- Río Ceballos Location of Río Ceballos in Argentina Río Ceballos Río Ceballos (Córdoba Province)
- Coordinates: 31°10′S 64°19′W﻿ / ﻿31.167°S 64.317°W
- Country: Argentina
- Province: Córdoba
- Department: Colón Department

Government
- • Intendant: Ezequiel Lemos
- Elevation: 729 m (2,392 ft)

Population (2010 census)
- • Total: 22,432
- Demonym: rioceballense
- Time zone: UTC−3 (ART)
- CPA base: X5111
- Dialing code: +54 3543
- Climate: Cfb

= Río Ceballos =

Río Ceballos is a city and tourist destination in the province of Córdoba located in the center of Argentina.
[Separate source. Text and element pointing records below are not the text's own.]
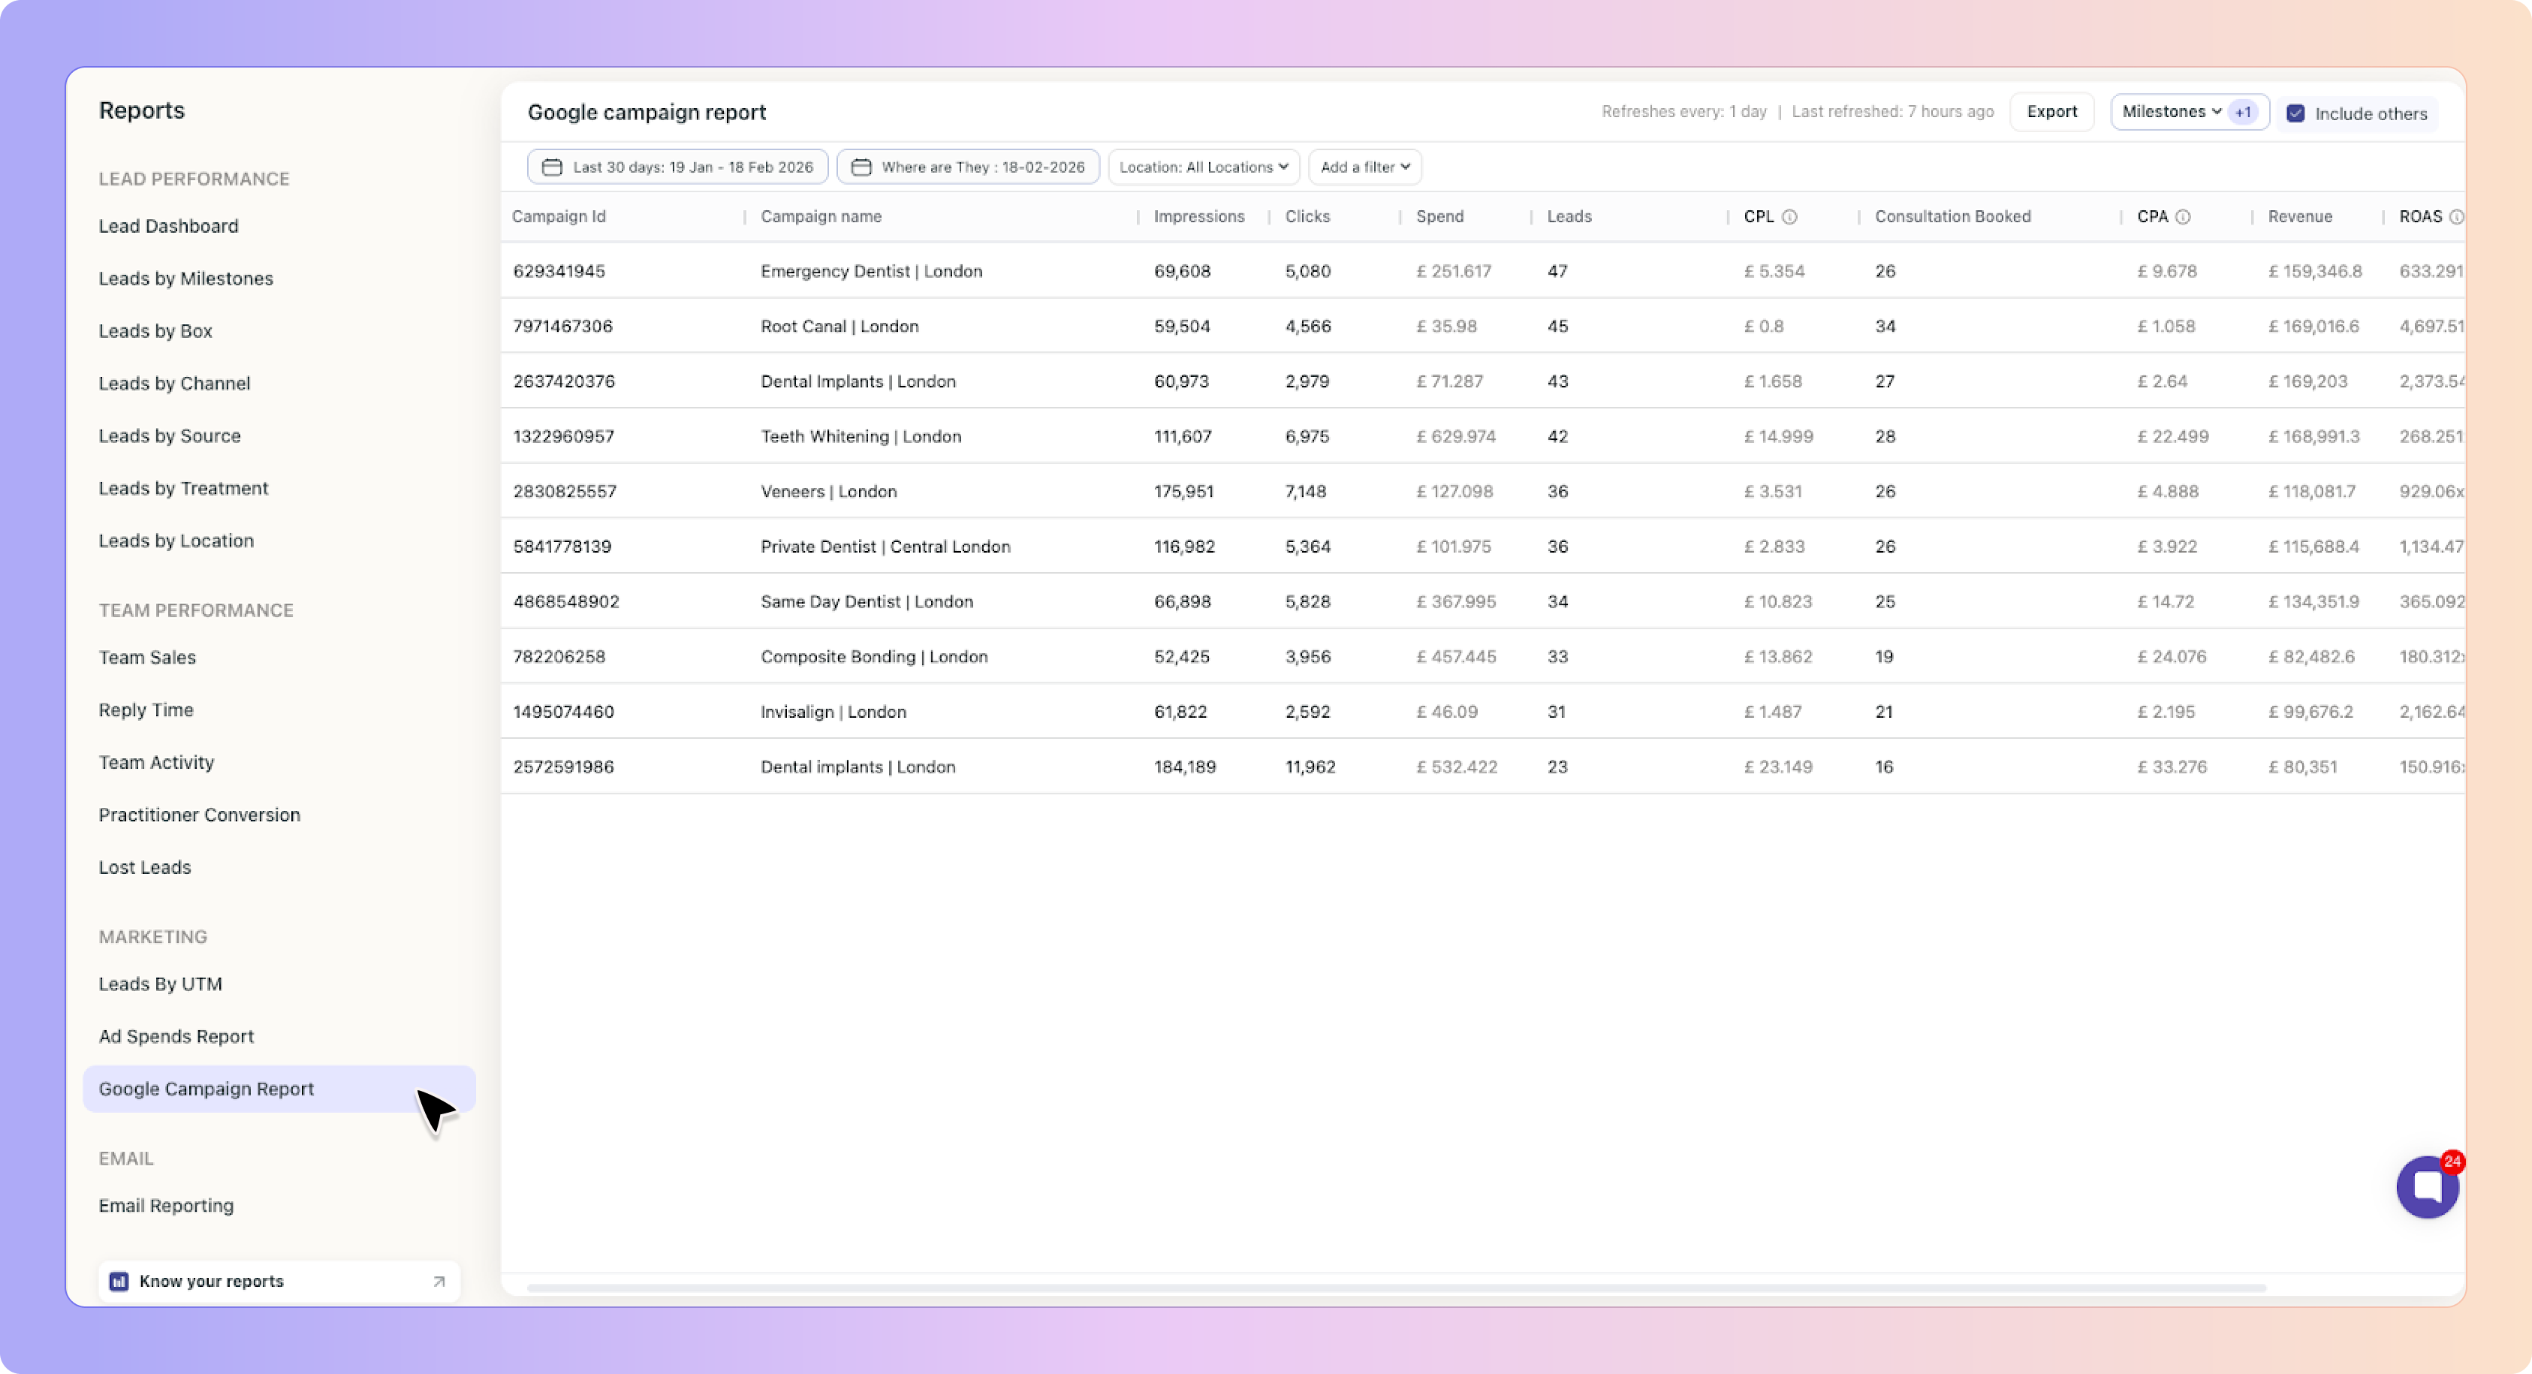The image size is (2532, 1374).
Task: Expand the Location: All Locations dropdown
Action: click(1203, 167)
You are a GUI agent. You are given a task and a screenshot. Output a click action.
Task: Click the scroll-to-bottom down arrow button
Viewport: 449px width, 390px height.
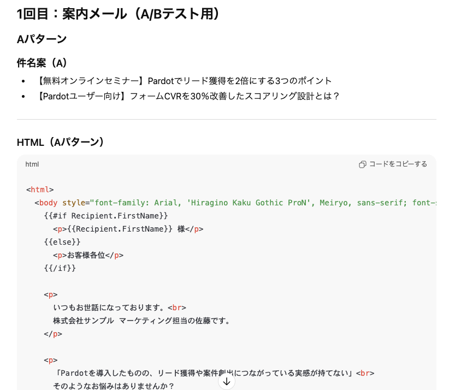(227, 381)
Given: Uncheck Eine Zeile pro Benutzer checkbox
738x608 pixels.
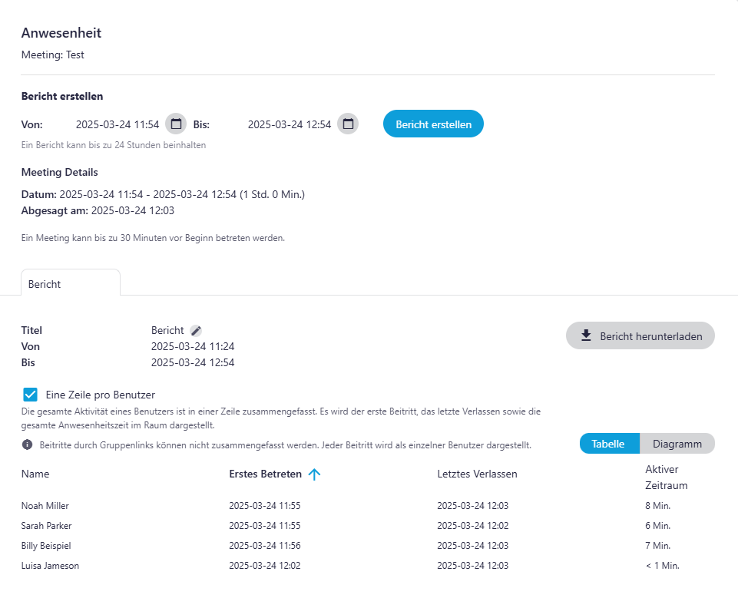Looking at the screenshot, I should click(x=31, y=395).
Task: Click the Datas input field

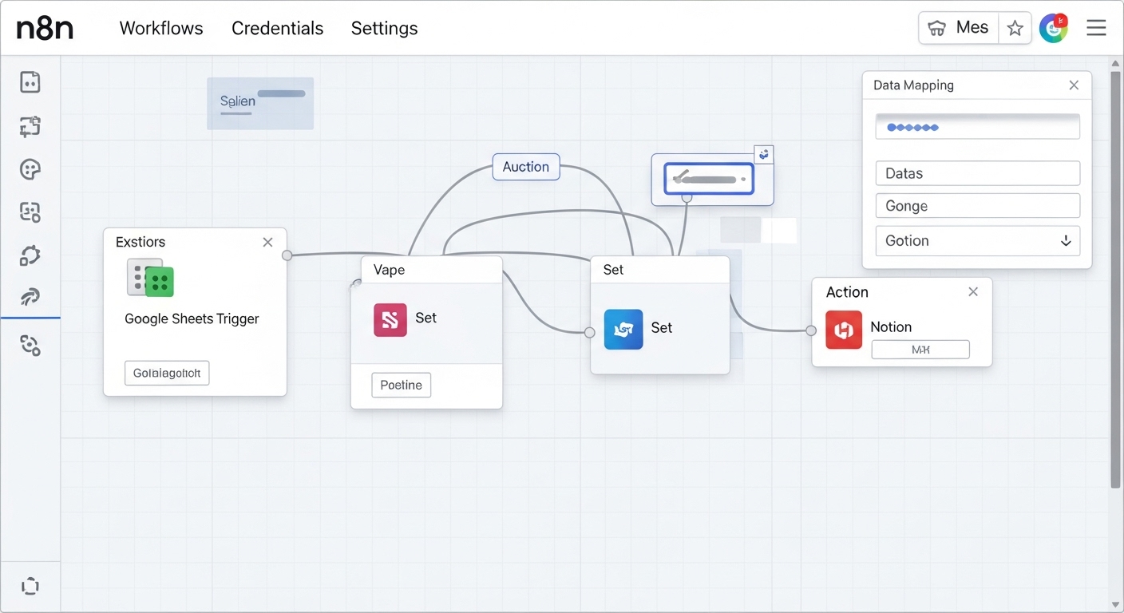Action: click(x=977, y=173)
Río Ceballos is located at the foot of the Sierras Chicas, about 30 km north of the provincial capital of Córdoba and is part of the Greater Córdoba area. Río Ceballos is accessed from Córdoba by taking Route E-53 north passing the Airport or by Cordoba City through Villa Allende, Mendiolaza and Unquillo, vía Route E-57.
The Natural Hydrologic Reserve "La Quebrada Park" ("Parque La Quebrada") is 7 km beyond Río Ceballos taking the San Martin Avenue till its end.

Río Ceballos had 16,632 inhabitants according to the 2001 census, representing an increase of 29.9% over the population counted for the 1991 census. It has the fourth largest population of cities in the Greater Córdoba area.